Collected data entries:
↓↓↓
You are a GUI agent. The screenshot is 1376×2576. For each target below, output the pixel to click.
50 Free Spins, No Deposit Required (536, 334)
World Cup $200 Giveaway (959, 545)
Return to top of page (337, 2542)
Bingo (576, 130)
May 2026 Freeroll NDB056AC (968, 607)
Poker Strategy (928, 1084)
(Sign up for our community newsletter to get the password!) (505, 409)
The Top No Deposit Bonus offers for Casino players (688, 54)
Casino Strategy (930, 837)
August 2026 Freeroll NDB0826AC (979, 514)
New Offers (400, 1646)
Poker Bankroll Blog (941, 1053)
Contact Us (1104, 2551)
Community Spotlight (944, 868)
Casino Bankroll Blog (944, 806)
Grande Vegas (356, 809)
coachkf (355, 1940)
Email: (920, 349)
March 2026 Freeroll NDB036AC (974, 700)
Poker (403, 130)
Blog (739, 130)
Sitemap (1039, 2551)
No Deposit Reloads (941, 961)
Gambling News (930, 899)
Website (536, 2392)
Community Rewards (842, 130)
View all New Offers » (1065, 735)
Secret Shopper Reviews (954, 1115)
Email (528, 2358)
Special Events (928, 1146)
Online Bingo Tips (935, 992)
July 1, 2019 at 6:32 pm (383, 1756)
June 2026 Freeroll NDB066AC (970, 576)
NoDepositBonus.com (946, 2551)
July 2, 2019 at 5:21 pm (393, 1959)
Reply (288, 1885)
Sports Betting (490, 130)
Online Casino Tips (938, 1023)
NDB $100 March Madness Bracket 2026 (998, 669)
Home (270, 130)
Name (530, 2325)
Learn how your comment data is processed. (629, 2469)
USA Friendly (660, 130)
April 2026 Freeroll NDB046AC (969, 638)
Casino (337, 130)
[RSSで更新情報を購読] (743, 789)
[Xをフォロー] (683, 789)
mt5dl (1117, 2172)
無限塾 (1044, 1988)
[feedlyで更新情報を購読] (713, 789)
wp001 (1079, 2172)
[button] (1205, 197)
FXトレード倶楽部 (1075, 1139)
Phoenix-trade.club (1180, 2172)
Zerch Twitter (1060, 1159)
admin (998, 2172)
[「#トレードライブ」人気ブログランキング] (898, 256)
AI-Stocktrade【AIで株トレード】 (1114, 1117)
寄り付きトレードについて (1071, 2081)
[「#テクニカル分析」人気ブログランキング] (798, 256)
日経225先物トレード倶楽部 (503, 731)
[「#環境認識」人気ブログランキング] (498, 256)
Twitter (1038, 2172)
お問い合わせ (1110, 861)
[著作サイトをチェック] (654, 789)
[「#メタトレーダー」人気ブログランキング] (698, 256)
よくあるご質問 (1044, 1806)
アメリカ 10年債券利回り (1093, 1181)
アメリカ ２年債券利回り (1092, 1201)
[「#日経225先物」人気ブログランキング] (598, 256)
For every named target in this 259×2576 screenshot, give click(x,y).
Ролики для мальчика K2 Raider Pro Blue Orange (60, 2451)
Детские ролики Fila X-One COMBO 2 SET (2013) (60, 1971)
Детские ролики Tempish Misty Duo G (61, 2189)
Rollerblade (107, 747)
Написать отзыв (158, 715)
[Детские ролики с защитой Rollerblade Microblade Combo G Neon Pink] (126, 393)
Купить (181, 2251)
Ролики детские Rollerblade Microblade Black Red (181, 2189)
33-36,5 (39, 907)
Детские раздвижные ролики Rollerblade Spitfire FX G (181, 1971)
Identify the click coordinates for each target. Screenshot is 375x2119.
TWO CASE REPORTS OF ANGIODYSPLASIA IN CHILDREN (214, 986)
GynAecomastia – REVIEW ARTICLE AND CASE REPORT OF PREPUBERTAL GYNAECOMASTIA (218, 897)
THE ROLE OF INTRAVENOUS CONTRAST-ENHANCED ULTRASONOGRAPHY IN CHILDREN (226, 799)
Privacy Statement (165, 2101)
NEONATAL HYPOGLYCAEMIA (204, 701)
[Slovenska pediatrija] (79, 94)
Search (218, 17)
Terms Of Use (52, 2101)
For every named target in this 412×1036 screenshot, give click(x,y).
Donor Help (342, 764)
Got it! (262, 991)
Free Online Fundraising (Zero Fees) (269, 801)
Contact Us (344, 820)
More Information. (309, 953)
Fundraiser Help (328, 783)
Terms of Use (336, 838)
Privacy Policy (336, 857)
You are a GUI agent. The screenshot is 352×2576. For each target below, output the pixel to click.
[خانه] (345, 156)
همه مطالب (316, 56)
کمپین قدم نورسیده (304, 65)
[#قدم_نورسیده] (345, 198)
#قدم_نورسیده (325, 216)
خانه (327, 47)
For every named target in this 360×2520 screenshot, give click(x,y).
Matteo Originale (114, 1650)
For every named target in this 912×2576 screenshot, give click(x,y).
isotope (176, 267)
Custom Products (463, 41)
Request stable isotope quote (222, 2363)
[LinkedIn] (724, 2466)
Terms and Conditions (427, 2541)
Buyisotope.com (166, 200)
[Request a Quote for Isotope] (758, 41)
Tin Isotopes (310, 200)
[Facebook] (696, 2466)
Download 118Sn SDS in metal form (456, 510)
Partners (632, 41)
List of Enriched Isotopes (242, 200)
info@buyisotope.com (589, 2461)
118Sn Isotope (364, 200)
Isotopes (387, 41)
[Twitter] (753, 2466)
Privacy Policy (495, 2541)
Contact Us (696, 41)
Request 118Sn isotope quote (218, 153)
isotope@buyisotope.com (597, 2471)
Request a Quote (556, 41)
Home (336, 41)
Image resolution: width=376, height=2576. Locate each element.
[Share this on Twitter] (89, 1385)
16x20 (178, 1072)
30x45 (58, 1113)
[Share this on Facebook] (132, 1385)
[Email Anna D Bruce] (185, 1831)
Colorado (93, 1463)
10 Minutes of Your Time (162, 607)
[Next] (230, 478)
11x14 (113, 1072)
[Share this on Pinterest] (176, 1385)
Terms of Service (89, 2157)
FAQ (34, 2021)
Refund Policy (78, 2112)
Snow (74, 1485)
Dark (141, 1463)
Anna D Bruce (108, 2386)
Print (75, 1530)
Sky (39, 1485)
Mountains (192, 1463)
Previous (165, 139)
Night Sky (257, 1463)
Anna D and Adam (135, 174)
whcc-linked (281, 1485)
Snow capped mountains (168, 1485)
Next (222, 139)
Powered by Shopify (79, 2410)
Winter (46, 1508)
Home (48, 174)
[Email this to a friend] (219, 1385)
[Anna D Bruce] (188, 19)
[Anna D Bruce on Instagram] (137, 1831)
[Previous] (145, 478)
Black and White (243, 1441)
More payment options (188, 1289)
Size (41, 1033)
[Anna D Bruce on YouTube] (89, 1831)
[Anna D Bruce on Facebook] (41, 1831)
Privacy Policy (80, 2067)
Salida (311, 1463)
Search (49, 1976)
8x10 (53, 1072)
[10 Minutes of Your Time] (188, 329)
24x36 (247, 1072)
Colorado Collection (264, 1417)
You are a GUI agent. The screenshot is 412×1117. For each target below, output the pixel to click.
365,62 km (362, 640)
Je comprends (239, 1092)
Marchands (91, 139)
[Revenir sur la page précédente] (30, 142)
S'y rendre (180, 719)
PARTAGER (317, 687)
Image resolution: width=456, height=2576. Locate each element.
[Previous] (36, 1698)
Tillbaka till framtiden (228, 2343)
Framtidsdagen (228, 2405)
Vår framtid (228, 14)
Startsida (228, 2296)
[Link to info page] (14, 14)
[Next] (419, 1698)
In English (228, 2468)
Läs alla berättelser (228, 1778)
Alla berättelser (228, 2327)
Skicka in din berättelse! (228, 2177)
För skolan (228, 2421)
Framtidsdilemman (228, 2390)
↑↑↑
# [What is expected]
What do the lines above say from the one containing "Identify the click" down to the one containing "[Slovenska pediatrija] (79, 94)"? Return them exactly, both end lines included, and only them.

# [Output of the task]
Identify the click coordinates for each target. Screenshot is 375x2119.
TWO CASE REPORTS OF ANGIODYSPLASIA IN CHILDREN (214, 986)
GynAecomastia – REVIEW ARTICLE AND CASE REPORT OF PREPUBERTAL GYNAECOMASTIA (218, 897)
THE ROLE OF INTRAVENOUS CONTRAST-ENHANCED ULTRASONOGRAPHY IN CHILDREN (226, 799)
Privacy Statement (165, 2101)
NEONATAL HYPOGLYCAEMIA (204, 701)
[Slovenska pediatrija] (79, 94)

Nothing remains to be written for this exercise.